Looking at recall, we noticed that most entries did better at Recall1 (Garvan) than Recall2 (HLI) — sometimes with striking differences (such as the entry labeled "macrogen-gatk"). This may be related to the fact that the Garvan dataset used newer, improved chemistry. We would like to recognize the top 6 entries (sum of deltas from the top less than 1%) assigning the highest-recall and high-recall badges.

A higher precision value means fewer false positives. Filtering criteria and other post-processing techniques are often used to reduce false positives, but sometimes this is at the expense of recall. Pipelines often have to deal with such tradeoffs between recall (sensitivity) and precision (positive predictive value), and different NGS pipelines may be tuned for different goals, depending on the context. Looking at the respective table for precision, the overall good performance of most entries (compared to the recall table) reveals that the majority of pipelines favor precision, especially since it does not show as big of a fluctuation between Precision1 (Garvan) and Precision2 (HLI). We would like to recognize the top 14 entries (sum of deltas from the top less than 1%) assigning the highest-precision and high-precision badges.

Given the performances in precision and recall in the first two tables, it's no surprise that the f-measure is usually slightly higher in the Garvan dataset, and that overall the entries are close (but not as close as in the precision table).

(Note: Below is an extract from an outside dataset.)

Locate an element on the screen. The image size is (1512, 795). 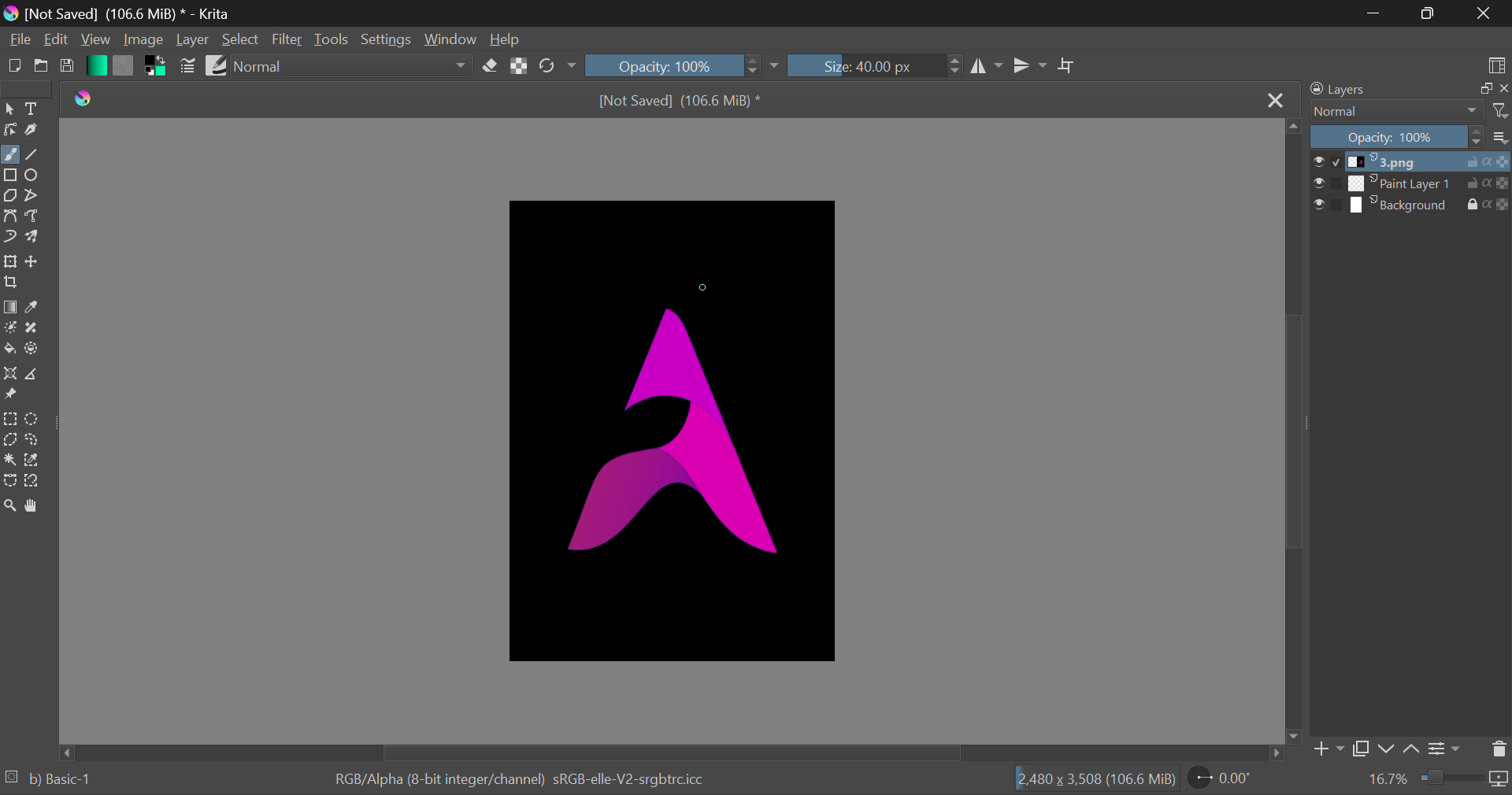
Multibrush Tool is located at coordinates (38, 238).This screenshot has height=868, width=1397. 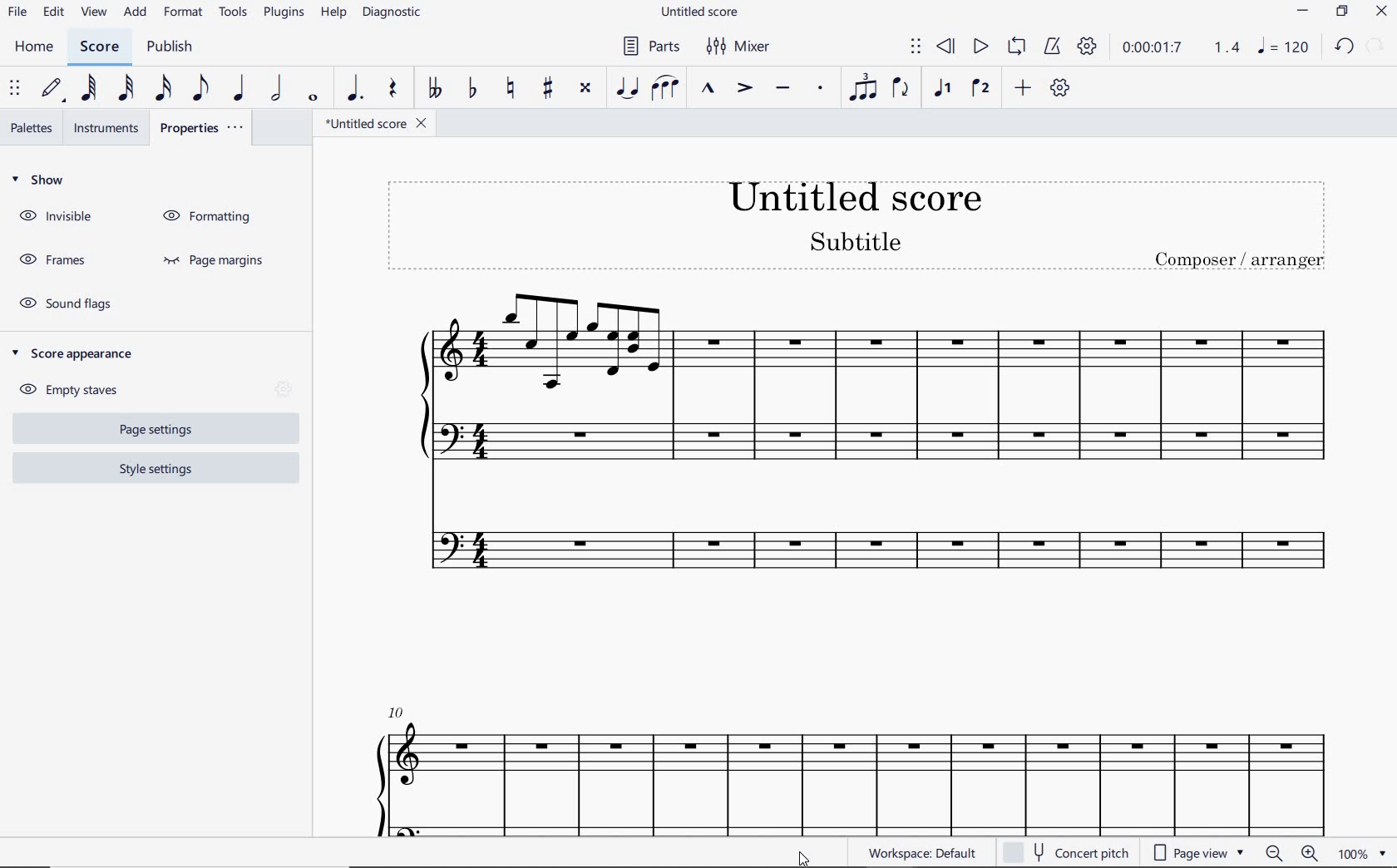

We would like to recognize the top 11 entries (sum of deltas from the top less than 1.2%) assigning the highest-f-measure and high-f-measure badges.

Miscellaneous Recognitions

We would like to extend special recognitions to the following entries:

The extra-credit recognition to the entry submitted by Deepak Grover (Sanofi-Genzyme), for answering the extra credit question.
The pfda-apps recognition to the entry submitted by Mike Lin (DNAnexus Science), for contributing apps to precisionFDA and using them to generate the results of the entry.
The heroic-effort recognition to the entry submitted by Adam Novak et. al (VGTeam), for using this challenge as an opportunity to push the boundaries of their pipeline. As they mentioned in their submission, "vg is a work in progress, and this challenge answer represents the first time it has ever been run on whole genomes. The team sprinted through the weekend preceding the deadline in order to scale up the graph read-mapping and variant-calling algorithms, which had previously been used only on limited test regions".
The promising recognition to the entry submitted by Rene Lopez et. al (MyBioinformatician). Although the submission was not received on time, the pipeline's performance characteristics were promising, and we are looking forward to seeing this method applied to future challenges.

Conclusions and lessons learned

Comparisons

This challenge used the comparison framework that was available when precisionFDA was first launched. The framework outputs detailed files with the variants of each category, so that anyone can perform downstream calculations or otherwise investigate their false positives or false negatives. This has helped participants better understand the characteristics of their pipelines – an effort that could be improved by more detailed reporting in the comparison output, since the current version of the comparison framework reports only aggregate statistics. As someone pointed out in a separate communication, “showing summary numbers for both SNPs and indels together can hide issues with indel calling behind the fact that SNPs do really well (most pipelines discover most of the easy SNPs)”. In the future, we look forward to more granular reporting, including separate statistics for SNPs versus indels and other types of variations, as well as information on zygosity mismatches. We are working with the GA4GH benchmarking group to incorporate the next generation of comparisons, and you can currently see an early glimpse of that in the GA4GH Benchmarking app on precisionFDA.

Benchmarking material

The challenge used the NIST/GiaB characterization of NA12878 as the benchmark set, as reported on GRCh37. Although NIST relied on different sequencing technologies and software algorithms to generate this dataset, members of the community expressed concerns that the dataset may be "biased towards GATK". Other community feedback mentioned known facts such as that the dataset is not comprehensive enough with respect to indels, that the confident regions are not covering several genomic areas of clinical importance, and that this dataset does not include copy-number variants or structural variants, or incorporate phasing information. GiaB is aware of the limitations of the existing dataset and is already working to address them. In addition, precisionFDA is collaborating with NIST to engage the community to improve this dataset by incorporating a Feedback button straight into the comparison results page. The government agencies, including FDA, NIST, CDC, and other stakeholders are also collaborating towards the generation of new benchmarking materials.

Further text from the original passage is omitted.